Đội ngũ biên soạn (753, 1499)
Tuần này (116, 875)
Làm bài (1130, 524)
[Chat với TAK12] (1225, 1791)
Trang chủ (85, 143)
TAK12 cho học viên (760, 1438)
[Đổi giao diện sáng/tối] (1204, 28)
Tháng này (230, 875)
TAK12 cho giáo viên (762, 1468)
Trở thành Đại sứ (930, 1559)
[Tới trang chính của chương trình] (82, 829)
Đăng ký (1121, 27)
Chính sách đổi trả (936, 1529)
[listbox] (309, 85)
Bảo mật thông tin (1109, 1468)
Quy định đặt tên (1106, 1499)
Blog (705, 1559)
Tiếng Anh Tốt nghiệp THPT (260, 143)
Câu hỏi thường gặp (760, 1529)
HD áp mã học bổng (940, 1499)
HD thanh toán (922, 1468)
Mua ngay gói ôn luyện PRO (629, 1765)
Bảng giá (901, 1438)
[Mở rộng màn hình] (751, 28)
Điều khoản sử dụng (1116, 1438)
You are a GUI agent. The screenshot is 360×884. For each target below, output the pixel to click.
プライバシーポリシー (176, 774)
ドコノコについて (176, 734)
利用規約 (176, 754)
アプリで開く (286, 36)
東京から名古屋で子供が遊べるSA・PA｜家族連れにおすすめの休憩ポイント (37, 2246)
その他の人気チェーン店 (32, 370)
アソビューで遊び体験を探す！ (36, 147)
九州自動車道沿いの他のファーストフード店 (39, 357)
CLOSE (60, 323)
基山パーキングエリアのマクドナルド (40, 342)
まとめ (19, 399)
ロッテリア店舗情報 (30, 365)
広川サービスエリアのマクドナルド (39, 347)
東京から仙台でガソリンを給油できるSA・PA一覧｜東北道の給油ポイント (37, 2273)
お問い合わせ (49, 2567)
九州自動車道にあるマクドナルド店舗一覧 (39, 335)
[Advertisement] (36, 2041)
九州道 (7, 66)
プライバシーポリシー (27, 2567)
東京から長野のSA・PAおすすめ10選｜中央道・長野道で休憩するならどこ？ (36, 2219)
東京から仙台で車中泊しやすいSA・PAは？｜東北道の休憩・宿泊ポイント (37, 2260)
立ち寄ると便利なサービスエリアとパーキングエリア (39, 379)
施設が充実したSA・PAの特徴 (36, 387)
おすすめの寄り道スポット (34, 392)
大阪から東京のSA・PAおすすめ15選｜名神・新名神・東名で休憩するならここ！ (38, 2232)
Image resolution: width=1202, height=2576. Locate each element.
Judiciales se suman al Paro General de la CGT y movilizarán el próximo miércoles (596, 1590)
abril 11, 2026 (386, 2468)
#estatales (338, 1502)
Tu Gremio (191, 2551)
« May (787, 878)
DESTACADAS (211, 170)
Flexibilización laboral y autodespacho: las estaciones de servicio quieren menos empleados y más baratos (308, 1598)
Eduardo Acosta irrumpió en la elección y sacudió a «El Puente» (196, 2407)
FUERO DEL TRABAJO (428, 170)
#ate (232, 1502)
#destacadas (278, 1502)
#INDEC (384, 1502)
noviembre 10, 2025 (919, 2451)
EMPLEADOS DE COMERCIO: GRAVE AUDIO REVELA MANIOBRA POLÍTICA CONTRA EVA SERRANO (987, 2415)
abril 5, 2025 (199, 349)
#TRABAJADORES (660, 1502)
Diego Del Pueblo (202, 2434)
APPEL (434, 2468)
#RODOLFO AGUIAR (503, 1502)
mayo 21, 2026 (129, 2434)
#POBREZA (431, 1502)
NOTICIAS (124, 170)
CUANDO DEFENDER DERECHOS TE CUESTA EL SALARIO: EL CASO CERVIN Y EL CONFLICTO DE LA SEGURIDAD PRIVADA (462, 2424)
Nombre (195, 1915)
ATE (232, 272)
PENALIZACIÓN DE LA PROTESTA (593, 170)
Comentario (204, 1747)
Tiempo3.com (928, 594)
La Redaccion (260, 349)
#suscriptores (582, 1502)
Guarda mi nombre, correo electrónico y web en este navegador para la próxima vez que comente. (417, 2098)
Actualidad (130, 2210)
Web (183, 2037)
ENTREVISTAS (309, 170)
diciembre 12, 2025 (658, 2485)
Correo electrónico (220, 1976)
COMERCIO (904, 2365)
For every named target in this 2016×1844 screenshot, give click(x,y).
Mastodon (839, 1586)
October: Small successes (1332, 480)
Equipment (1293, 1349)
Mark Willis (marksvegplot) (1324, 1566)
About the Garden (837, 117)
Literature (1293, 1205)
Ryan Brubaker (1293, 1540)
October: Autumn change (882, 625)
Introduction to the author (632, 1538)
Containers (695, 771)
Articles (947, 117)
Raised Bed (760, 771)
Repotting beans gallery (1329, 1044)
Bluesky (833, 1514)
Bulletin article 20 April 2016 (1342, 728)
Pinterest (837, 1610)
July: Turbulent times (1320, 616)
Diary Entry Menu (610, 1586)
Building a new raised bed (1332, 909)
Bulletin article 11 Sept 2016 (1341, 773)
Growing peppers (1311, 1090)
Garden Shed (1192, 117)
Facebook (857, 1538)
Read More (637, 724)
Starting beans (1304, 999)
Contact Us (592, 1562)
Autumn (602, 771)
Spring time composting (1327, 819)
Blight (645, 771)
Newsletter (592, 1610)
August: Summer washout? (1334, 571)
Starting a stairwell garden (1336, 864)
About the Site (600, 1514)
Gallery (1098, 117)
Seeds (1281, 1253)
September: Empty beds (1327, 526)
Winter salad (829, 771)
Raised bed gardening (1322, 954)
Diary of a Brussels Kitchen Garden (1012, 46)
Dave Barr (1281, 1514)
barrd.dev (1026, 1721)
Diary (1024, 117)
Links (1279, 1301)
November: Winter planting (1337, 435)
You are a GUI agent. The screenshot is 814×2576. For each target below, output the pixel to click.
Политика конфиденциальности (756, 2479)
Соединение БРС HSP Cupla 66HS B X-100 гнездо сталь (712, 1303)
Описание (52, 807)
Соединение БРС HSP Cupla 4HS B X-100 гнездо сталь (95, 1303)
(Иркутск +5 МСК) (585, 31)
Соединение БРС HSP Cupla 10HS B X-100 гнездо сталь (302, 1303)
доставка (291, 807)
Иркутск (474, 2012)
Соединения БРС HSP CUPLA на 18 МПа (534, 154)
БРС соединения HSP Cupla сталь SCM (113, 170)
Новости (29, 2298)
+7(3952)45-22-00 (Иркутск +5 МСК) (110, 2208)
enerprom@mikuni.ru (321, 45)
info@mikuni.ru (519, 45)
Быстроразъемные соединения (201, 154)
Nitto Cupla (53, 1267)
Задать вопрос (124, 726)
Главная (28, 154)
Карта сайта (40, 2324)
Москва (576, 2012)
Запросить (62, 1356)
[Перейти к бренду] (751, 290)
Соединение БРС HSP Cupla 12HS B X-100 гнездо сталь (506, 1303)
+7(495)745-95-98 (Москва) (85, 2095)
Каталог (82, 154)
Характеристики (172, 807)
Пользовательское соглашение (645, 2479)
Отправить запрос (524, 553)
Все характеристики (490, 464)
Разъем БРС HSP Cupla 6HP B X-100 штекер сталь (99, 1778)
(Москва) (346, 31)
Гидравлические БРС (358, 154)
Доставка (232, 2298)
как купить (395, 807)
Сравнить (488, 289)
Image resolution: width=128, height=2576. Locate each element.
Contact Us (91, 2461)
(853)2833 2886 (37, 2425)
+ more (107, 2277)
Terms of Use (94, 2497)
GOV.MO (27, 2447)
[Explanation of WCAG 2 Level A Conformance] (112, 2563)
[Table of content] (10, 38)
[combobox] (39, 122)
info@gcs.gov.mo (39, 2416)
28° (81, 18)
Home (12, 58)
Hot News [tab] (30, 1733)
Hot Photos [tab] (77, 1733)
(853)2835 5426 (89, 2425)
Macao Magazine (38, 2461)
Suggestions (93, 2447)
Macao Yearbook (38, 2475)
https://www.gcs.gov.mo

- - - - -

● Problem details: Among the entries above, the lines between the ones containing "Facebook (857, 1538)" and "November: Winter planting (1337, 435)", inclusive, are to be transcribed exactly. No other line is to be given.

● Task output:
Facebook (857, 1538)
Read More (637, 724)
Starting beans (1304, 999)
Contact Us (592, 1562)
Autumn (602, 771)
Spring time composting (1327, 819)
Blight (645, 771)
Newsletter (592, 1610)
August: Summer washout? (1334, 571)
Starting a stairwell garden (1336, 864)
About the Site (600, 1514)
Gallery (1098, 117)
Seeds (1281, 1253)
September: Empty beds (1327, 526)
Winter salad (829, 771)
Raised bed gardening (1322, 954)
Diary of a Brussels Kitchen Garden (1012, 46)
Dave Barr (1281, 1514)
barrd.dev (1026, 1721)
Diary (1024, 117)
Links (1279, 1301)
November: Winter planting (1337, 435)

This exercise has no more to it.